Human beings don’t know very much about us and I cannot but agree with renowned zoologists when they observe that moles are probably among the least understood mammals on the face of the earth. I am really a peaceable creature, happy to subsist on a diet of worms, insects, the occasional mollusc and other worthless creatures that the earth is rich in, if you dig a little deep. Naturally house-proud, I spend my days tending to the tunnels that I have created with my own snout (my personal record, by the way, is clearing 18 feet of earth per hour, I can exert a lateral excavating force equivalent to some 30 times my body weight). Kenneth Grahame, the world-famous author, celebrated a bloke like me as the hero of his Wind in the Willows. I just love the opening line of that classic: ‘‘The Mole had been working hard all the morning, spring-cleaning his little home.’’
Yes, I’m like that. I like to keep my surroundings clean (some in my family prefer sandy soils; others, soft, squishy wetlands), my pelage lustrous, and my snout out of other people’s business. Which is why I find most distressing this attempt to heap insult on me and my kind. What business has the former honourable minister for external affairs—I believe the gentleman goes by the name of Jaswant Singh—to besmirch me in his book, A Call To Honour? Make no mistake, I generally approve of the activity of unearthing dirt, but it must surely be to some purpose? There the gentleman goes, accusing me of betraying my country, leaking secrets to the Americans, and generally acting sneaky. No, sir, I may live deep in the earth but I would never stoop so low—ask anyone of some standing in the animal world (those pesky mole-rats, excluded) and they would vouch for our impeccable manners, our unimpeachable sense of honour, and our generally retiring ways.
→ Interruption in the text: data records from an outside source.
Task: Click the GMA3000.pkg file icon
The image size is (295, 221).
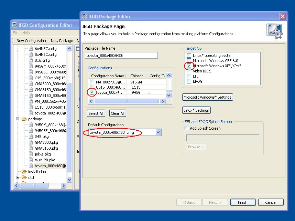Action: click(31, 142)
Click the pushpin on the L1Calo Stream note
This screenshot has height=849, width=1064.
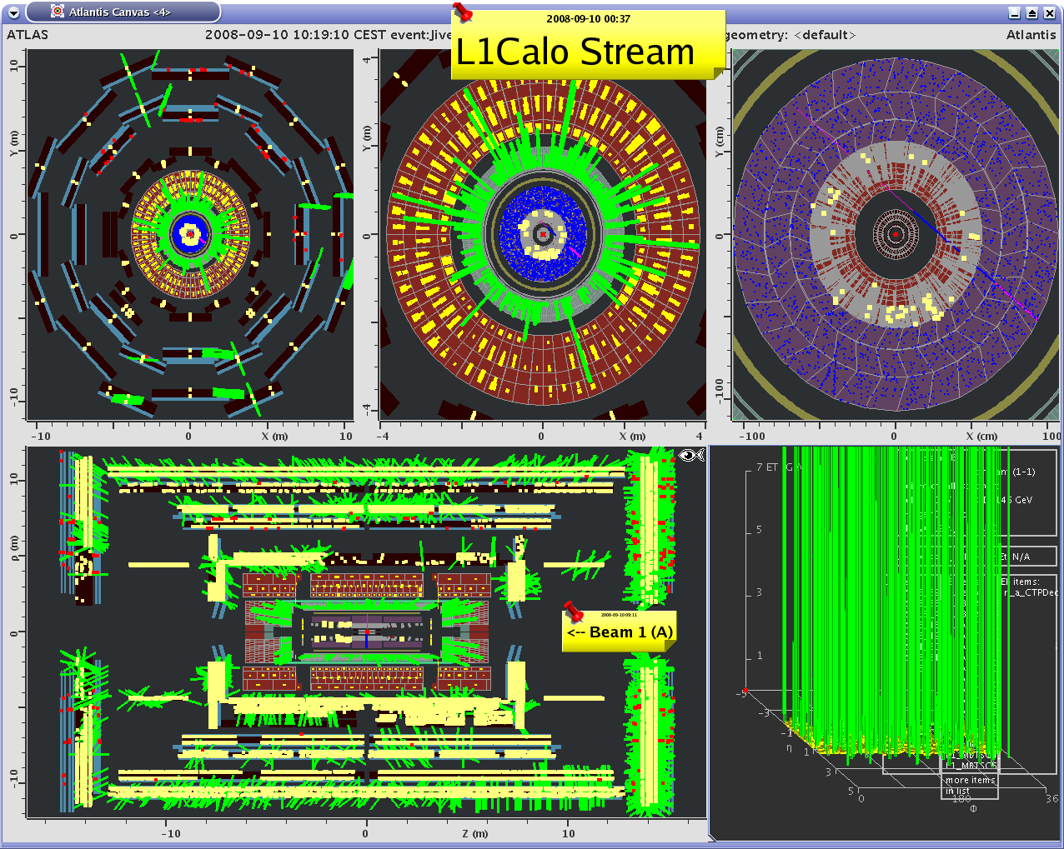pyautogui.click(x=462, y=12)
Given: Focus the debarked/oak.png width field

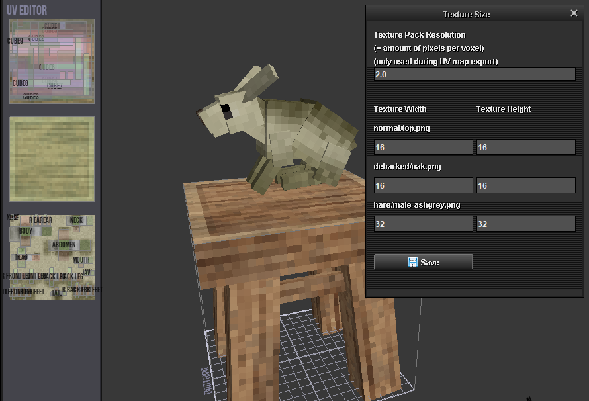Looking at the screenshot, I should coord(424,185).
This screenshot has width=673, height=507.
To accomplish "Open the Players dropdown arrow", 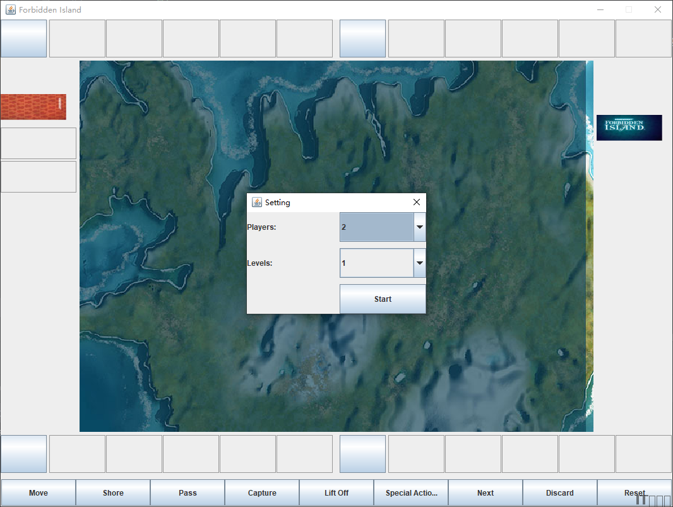I will 419,227.
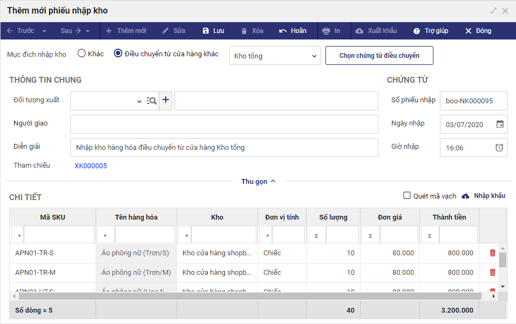Select Điều chuyển từ cửa hàng khác option
The image size is (516, 324).
118,54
Where is the evidence, is what I ask. Nobody can fling dirt on us and hope to get away. We moles believe that if we have to dig for dirt, there has to be enough of it. In this case, as far as I can gather, not one of the charges have stuck. The honourable Jaswant Singh (who I believe has the most evolved vocabulary in Parliament with the exception, I understand, of a certain Jaipal Reddy) is unable to furnish a single piece of authenticated evidence to prove that I have wronged my country or my species. He cannot name the mole cited in his book for a very simple reason. It is merely a mole on the cheek of his imagination, not a living breathing thing that has sullied its paws in high treason.
It is time then to put this sorry episode behind us and move on. But not before my name is cleared—and I am even prepared to present myself before Parliament in order to ensure this.
Let us, here and now, issue a Call to Honour all moles.